Utility can mean many different things. For the Doodles NFT collection, holders gained the ability to create custom wearables for their original Doodles avatars on the Flow blockchain.
In other instances, such as with the Bored Ape Yacht Club, holders of the blue-chip NFT have exclusive rights to access online members-only areas, limited edition merch, real-world events and even free NFTs in some instances.
Even global iconic brands such as Adidas have gotten in on the act.
However it is important to understand that utility NFTs offer more than just new forms of engagement.

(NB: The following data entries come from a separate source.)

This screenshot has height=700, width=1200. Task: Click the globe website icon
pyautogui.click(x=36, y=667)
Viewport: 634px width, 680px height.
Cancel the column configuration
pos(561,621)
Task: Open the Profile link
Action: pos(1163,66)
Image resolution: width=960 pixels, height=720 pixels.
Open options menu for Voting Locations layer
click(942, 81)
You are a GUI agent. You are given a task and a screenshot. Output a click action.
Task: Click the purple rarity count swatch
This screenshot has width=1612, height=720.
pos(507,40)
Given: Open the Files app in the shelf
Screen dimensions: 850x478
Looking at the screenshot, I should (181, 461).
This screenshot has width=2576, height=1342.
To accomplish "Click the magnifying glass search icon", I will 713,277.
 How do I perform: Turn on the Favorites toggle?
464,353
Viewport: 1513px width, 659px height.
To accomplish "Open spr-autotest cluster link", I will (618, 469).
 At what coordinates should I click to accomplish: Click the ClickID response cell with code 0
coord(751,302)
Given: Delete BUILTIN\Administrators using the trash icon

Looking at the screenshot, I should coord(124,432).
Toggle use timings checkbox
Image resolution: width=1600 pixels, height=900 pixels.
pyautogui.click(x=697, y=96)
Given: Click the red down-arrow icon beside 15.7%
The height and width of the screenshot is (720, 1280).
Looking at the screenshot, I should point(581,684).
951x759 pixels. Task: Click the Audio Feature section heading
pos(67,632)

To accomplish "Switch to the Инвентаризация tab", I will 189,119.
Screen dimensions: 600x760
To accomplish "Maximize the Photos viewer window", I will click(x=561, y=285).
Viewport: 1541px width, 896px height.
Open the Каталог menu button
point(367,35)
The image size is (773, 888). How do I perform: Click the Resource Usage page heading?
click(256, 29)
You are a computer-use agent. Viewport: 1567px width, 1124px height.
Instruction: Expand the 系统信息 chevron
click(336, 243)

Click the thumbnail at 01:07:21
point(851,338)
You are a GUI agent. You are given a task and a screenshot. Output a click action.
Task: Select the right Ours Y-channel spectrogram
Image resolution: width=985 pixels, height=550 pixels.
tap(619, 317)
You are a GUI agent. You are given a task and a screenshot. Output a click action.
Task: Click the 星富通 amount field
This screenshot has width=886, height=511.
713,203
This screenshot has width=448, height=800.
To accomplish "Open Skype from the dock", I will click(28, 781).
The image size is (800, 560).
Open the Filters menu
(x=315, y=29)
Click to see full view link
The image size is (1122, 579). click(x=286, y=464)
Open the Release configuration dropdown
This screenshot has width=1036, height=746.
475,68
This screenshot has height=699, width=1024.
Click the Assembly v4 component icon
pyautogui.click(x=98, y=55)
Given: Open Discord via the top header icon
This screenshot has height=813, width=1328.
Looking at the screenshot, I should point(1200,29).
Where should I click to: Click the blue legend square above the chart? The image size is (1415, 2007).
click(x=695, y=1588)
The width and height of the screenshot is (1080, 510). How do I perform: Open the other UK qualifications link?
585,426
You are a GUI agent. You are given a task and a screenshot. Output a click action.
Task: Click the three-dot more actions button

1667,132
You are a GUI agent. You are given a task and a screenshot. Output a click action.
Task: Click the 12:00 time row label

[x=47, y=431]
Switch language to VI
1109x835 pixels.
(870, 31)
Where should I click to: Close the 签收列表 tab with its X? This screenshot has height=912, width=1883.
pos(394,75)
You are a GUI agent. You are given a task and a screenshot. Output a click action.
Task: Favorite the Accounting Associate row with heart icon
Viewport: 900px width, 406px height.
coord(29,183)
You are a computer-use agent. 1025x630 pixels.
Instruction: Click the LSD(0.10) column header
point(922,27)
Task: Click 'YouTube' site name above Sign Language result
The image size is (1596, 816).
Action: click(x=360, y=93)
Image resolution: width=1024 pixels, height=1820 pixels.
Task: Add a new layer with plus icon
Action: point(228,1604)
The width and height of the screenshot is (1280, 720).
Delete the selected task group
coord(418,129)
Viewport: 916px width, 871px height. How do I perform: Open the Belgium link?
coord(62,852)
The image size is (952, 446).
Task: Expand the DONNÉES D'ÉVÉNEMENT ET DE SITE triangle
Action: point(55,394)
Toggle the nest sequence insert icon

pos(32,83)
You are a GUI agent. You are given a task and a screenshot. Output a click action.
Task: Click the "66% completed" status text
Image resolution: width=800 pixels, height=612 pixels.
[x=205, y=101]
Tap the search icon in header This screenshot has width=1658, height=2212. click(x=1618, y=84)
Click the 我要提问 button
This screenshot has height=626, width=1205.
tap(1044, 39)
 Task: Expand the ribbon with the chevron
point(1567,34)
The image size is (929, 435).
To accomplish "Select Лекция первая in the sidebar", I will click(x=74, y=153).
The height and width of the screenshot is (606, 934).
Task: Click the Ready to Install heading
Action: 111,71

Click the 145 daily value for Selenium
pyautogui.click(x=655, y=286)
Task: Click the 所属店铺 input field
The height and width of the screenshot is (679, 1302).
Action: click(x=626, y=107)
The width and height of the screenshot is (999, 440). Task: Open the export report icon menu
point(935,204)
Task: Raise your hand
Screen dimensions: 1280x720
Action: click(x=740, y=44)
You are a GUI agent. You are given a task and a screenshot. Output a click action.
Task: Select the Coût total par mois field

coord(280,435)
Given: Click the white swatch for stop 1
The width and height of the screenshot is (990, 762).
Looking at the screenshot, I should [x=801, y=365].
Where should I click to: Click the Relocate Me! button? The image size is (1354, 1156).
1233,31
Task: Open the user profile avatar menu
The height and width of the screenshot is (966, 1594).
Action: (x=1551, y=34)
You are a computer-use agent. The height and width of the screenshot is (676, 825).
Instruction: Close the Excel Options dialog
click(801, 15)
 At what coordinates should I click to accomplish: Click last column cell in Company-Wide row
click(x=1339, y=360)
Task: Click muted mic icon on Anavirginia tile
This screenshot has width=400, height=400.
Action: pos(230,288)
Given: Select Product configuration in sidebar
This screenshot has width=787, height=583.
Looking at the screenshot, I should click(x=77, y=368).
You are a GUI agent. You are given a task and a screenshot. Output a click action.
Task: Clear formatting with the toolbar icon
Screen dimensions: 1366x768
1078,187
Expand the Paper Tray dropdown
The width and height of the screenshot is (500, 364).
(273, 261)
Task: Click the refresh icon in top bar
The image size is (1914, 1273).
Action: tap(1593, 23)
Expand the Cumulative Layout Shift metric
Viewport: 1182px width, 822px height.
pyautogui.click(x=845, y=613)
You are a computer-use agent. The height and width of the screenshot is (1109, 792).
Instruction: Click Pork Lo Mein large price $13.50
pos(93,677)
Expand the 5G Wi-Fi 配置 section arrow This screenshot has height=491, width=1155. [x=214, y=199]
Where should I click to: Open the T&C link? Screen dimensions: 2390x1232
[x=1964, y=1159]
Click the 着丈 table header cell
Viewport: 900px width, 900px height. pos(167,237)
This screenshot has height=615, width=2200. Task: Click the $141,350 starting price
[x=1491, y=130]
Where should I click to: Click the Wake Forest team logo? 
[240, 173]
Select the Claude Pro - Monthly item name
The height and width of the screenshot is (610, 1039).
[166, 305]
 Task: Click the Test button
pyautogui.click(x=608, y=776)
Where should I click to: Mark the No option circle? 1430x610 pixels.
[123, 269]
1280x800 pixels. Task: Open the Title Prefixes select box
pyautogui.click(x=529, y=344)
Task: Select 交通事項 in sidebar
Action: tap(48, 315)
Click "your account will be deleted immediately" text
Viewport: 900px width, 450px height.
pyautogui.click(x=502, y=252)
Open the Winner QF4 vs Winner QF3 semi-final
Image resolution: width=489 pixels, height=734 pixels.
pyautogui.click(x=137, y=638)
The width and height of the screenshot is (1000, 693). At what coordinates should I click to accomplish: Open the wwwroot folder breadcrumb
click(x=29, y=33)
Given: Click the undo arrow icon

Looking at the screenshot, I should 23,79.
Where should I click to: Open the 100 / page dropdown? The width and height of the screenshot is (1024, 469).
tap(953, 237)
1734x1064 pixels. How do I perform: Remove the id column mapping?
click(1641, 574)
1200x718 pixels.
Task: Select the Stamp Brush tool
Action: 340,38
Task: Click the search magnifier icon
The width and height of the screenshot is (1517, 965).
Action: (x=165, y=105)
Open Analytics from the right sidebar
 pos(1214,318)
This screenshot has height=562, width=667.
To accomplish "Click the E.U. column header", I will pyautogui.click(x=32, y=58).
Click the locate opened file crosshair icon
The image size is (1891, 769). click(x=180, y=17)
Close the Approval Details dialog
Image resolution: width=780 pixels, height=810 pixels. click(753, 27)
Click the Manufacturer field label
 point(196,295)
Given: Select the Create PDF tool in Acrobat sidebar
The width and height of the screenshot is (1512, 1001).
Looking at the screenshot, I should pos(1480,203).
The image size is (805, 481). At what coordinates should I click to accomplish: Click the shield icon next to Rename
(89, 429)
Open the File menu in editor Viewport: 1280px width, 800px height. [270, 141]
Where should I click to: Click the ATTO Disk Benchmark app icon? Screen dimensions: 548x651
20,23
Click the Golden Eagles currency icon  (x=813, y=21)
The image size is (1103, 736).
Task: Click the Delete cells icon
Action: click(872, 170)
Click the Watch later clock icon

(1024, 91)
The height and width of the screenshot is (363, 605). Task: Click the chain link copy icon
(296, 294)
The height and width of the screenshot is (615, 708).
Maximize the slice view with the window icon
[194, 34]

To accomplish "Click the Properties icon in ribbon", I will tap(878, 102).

They also have the potential to revolutionise the way we think about ownership and the transfer of value. Decentralised marketplaces enabled by utility NFTs can lead to a more efficient and fair market, as well as open up new opportunities for creators and entrepreneurs. And by democratising access to digital assets, utility NFTs can help promote greater participation and inclusion in the digital economy.
Utility NFTs can be used to represent ownership of physical assets like real estate or collectibles. Most importantly, utility NFTs can foster a new form of community ownership and collaboration.
Or take the example of World Mobile a decentralised mobile network operator — that launched its EarthNode Utility NFT. The NFTs designate ownership of a World Mobile EarthNode, which will power its network, providing internet connectivity in under-connected locations across Africa and the United States.
By owning this NFT, people will have the opportunity to run an EarthNode, with the ability to validate transactions and secure the network. Node operators are rewarded with the native token for processing transactions and giving users access to the decentralised mobile network.
NFTs for the greater good
By allowing individuals to own these types of digital assets, NFTs enable the creation of decentralised communities where members can work together to develop and grow the asset for the greater good through a sharing economy.
This can lead to more sustainable and resilient forms of ownership, as well as foster a sense of shared responsibility and engagement.
NFTs like the EarthNode NFTs are ushering in a new era of utility-driven value back into NFTs. They not only signify ownership of an asset, but they also allow the ability to operate a vital piece of infrastructure utilising blockchain.
This use case has never before been implemented. The implementation of NFTs allowing for ownership of infrastructure along with ownership transfer in a decentralised way is driving innovation within the NFT space.
Furthermore, utility NFTs can enable new forms of decentralised marketplaces, where anyone can participate and trade goods and services. This can lead to a more efficient and fair market, as well as open up new opportunities for creators and entrepreneurs.
Bringing it all together
In summary, utility NFTs with real-life use cases are important because they provide a new level of functionality and interactivity within the digital assets, enable new forms of decentralised marketplaces, democratise access to digital assets and foster a new form of community ownership and collaboration.